だって、赤いバラは白いバラを赤いペンキで塗ったもので、三月ウサギはそのまっすぐで長い耳でちょきんっとポットから出る紅茶を斬っちゃう。

 

こういう発想に至るのって無知となぜ?から生まれると思うのですね。

 大人になる、というか知識が増えると、花には種や球根があって、それで色が決まることや、ウサギの耳がまっすぐで長いことは音を聞くのはもちろん、体温調整のためだということが分かります。

 そうなると「なぜ?」って思わないですよね。

「ああ、そうか。」でおわり。

 

 この奇妙奇天烈な話は小さいころすっごく謎であり、すっごく夢もあるけど、怖かったのです。まさに子供が世界に対して感じる感情ですよね。

 

ティーカップのカチャカチャいう音はヒツジの首についた鈴の音に変わり、女王様の耳ざわりな叫び声はヒツジ飼いの少年の声となりー赤ちゃんのくしゃみやグリフォンの甲高い声といったその他の不思議な音は(お姉さんにはわかっていました)、活気に満ちた農場にあふれるさまざまな音に変わってしまうのですーそして、遠くで牛のモーと鳴く声が、海ガメもどきの激しくすすり泣く声だったとわかるのです。

 

これはアリスの深層心理とか何かのメタファーとかそういうんじゃなくて、現実世界で聞こえてくる音に対して自分なりの「この音かしら?」という想像を当てはめたものなんじゃないかと思うのです。

 

引用文は目覚めたアリスから話を聞いたお姉さんの言葉なんですが、この文章を読んですごく納得したし、すごく切なくなりました。

 

こうしてお姉さんは、目を閉じたまますわり続け、今、不思議の国にいるんだとなかば信じていました。 でも、わかっていたのです。目を開けさえすれば、なにもかも、つまらない現実に変わってしまうということは。

 

 私が物語の中で、ファンタジーやSF、特にマジックリアリズムと呼ばれるものが好きなのは、現実を生きるためだと思っています。

 現実の世界で生きるのに必要なことの一つは、想像力だと思っています。

すっごい腹立つやつに会ったとき。現実的にイヤな人!っていうんじゃイライラが収まらない。

 

こいつ、人間のフリした狸だな。

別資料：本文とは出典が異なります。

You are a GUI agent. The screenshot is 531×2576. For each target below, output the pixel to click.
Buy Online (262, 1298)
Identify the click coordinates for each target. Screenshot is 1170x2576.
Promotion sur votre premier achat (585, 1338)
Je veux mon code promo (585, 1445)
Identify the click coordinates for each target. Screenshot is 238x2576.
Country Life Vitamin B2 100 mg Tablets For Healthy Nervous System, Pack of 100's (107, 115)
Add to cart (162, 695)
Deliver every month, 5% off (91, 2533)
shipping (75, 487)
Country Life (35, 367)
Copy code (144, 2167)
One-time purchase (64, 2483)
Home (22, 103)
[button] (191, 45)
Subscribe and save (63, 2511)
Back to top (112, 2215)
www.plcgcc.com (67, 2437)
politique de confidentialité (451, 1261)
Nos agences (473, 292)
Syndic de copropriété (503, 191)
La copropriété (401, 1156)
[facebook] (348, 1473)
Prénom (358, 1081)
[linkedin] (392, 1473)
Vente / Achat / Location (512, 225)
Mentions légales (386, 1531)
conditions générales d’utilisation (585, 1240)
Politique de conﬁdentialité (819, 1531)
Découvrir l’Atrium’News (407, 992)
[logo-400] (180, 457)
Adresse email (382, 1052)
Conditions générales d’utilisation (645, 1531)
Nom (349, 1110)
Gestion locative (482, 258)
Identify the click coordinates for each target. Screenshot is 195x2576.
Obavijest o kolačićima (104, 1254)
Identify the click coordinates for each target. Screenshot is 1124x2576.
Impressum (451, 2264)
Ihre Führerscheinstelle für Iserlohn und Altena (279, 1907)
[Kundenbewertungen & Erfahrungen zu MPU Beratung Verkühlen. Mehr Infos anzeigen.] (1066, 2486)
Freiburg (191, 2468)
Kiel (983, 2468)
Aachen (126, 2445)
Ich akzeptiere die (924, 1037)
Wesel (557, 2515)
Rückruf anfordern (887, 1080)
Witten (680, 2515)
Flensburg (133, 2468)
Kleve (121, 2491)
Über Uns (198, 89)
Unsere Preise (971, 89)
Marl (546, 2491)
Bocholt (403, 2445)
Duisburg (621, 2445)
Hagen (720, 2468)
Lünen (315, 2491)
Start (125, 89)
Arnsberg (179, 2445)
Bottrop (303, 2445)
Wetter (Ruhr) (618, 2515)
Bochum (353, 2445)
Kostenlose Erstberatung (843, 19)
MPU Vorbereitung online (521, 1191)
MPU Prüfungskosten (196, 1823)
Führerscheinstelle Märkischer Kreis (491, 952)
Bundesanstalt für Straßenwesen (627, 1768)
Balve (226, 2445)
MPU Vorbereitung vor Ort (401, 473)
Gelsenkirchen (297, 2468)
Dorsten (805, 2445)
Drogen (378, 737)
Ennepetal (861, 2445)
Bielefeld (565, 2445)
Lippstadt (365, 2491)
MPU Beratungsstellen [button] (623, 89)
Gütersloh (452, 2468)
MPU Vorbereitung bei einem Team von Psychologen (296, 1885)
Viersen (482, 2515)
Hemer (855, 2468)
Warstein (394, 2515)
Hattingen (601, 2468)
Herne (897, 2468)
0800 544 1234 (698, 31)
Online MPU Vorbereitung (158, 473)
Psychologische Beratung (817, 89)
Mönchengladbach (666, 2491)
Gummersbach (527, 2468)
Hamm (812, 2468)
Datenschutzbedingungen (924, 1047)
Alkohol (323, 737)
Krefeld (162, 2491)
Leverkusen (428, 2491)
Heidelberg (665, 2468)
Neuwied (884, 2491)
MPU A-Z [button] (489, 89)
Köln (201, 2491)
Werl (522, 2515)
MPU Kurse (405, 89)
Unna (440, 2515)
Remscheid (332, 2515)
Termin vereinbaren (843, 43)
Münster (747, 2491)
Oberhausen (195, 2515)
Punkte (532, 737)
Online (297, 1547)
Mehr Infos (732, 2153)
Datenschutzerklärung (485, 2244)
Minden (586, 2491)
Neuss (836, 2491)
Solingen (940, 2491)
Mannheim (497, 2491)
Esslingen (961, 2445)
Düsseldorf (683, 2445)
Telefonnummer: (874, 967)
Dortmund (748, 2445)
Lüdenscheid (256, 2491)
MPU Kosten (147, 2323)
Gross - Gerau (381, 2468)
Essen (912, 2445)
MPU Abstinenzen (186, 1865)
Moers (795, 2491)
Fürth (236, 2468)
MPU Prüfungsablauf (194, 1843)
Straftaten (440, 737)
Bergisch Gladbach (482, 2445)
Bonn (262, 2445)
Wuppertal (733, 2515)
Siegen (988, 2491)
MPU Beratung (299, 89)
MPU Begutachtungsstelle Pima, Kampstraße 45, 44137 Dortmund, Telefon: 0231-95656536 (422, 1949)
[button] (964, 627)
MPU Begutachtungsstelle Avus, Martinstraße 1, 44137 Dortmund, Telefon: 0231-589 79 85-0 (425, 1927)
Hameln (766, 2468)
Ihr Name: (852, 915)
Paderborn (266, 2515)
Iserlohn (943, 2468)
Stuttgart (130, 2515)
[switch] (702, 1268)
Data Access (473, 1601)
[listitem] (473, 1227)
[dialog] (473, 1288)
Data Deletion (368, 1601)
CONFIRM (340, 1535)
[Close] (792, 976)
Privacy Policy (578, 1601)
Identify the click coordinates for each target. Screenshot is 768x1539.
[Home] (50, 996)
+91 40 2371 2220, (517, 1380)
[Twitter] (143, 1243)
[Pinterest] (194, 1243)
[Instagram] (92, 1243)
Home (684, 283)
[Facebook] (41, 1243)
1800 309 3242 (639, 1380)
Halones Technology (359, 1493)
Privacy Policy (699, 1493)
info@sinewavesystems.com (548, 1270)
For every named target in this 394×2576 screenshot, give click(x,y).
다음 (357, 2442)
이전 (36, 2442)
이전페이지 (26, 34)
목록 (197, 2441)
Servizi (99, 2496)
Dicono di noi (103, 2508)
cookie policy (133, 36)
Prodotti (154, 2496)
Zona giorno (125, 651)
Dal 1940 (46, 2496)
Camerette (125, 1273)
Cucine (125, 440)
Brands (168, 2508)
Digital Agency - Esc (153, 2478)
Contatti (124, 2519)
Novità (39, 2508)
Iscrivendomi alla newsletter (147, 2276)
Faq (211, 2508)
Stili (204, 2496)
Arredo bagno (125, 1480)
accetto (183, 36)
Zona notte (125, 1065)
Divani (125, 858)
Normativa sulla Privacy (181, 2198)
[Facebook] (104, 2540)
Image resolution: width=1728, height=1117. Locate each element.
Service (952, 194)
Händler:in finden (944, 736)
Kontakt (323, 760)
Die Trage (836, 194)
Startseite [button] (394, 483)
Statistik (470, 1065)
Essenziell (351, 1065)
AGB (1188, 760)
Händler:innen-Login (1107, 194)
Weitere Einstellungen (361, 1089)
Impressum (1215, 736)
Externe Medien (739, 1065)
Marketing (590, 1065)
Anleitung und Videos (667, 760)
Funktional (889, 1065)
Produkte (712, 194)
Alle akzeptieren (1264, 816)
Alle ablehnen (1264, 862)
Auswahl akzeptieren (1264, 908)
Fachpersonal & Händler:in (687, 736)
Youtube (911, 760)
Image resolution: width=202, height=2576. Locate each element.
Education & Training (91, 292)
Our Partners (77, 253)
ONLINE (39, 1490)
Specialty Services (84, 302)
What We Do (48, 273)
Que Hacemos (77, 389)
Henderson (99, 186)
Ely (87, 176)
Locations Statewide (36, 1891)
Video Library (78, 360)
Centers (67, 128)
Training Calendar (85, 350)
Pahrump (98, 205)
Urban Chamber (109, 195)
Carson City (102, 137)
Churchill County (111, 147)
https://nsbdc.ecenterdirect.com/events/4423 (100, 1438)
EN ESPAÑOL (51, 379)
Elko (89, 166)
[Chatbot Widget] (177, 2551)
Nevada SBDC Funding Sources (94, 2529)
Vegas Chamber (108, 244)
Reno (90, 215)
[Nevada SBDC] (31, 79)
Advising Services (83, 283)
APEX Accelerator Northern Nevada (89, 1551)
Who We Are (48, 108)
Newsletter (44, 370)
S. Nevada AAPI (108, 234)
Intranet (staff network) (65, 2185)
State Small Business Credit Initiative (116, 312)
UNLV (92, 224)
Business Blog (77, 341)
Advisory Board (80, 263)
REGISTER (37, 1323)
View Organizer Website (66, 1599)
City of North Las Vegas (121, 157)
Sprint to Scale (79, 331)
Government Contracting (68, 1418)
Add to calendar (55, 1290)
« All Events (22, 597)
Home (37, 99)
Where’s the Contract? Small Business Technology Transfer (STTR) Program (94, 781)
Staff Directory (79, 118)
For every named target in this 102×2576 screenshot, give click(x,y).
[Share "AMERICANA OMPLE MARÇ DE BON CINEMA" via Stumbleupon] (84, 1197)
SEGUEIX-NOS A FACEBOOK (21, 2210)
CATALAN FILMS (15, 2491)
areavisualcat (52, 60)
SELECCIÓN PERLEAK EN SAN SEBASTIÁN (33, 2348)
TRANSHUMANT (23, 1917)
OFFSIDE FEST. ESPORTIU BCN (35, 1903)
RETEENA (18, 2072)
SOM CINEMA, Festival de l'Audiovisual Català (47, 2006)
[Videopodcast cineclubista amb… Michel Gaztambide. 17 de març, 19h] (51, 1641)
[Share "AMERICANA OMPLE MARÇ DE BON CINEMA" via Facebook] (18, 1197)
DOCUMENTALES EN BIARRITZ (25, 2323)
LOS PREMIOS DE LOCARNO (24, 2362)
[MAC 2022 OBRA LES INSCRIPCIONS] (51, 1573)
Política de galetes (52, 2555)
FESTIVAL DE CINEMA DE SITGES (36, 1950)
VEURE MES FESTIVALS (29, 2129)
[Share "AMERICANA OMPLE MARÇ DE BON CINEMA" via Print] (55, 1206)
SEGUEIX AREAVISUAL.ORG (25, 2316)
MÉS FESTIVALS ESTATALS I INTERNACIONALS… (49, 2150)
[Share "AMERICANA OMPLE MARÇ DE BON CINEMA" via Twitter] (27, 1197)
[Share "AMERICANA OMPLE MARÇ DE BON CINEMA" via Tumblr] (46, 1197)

まだまだ人間界の暗黙の了解ってもんがわかってないな。しょうがない。狸ならしょうがない。・・・ふう。

 

という風に想像力で切り抜ける。(強引)

 

現実を生きるって割と希望がないと生きられないというか。どこかで諦念感からの楽観に転換しないと辛いというか。

だからアリスとか有頂天家族とかすごく好きです。

「有頂天家族」の記事を読む。

小説よりアニメが好きです。私は。小説も好きだけど。

 有頂天家族なんて親父を狸鍋にされちゃってます。だけどそれをした人間を恨んだり復讐したりするんじゃなくて、逃げてかわすんです。人間は狸を食べる、ということを改めさせる、人間も狸も仲良く生きていきましょうよ、ってんじゃなくて、諦めなんです。「人間は狸を食べるのね。」と一旦飲み込む。だけど、食べられたくはないから逃げる。

 

 現実を変えようというのは難しい。

それに現実が美しいことだってたくさんある。

どれだけファンタジーにハマっても現実世界じゃないから、そこは要注意ですけどね。

そこんとこは空知先生がわかりやすく説明してくれてました。

 

『銀魂』作者空知英秋の意外と結構深い発言まとめ - NAVER まとめ

 

  私は現実世界を殺伐としないために非現実があると思うので、非現実を前提に現実に持ち込むのはやさしくないですね。

  ハウツー本やビジネス書じゃない物語を読んで何になるのとか、何のためにとか、そういうこと言われたりすることもあるんですけど、頭がよくなるとか、知識を増やすとか、そういう言葉も結局のところ原点は人にやさしくなるためだと思うんですよ。

 「これ読んだら頭が良くなるよ」とか「たくさん読めば博識になれるよ」とかじゃなくて、たくさん読んだらそれだけいろんな人の頭の中を覗くことになって、その結果いろんなことを受け入れられるようになると思うんです。

それがやさしさの源だと思うんです。

私は本読んで何になるの、と言われたらやさしくなります、と答えたい。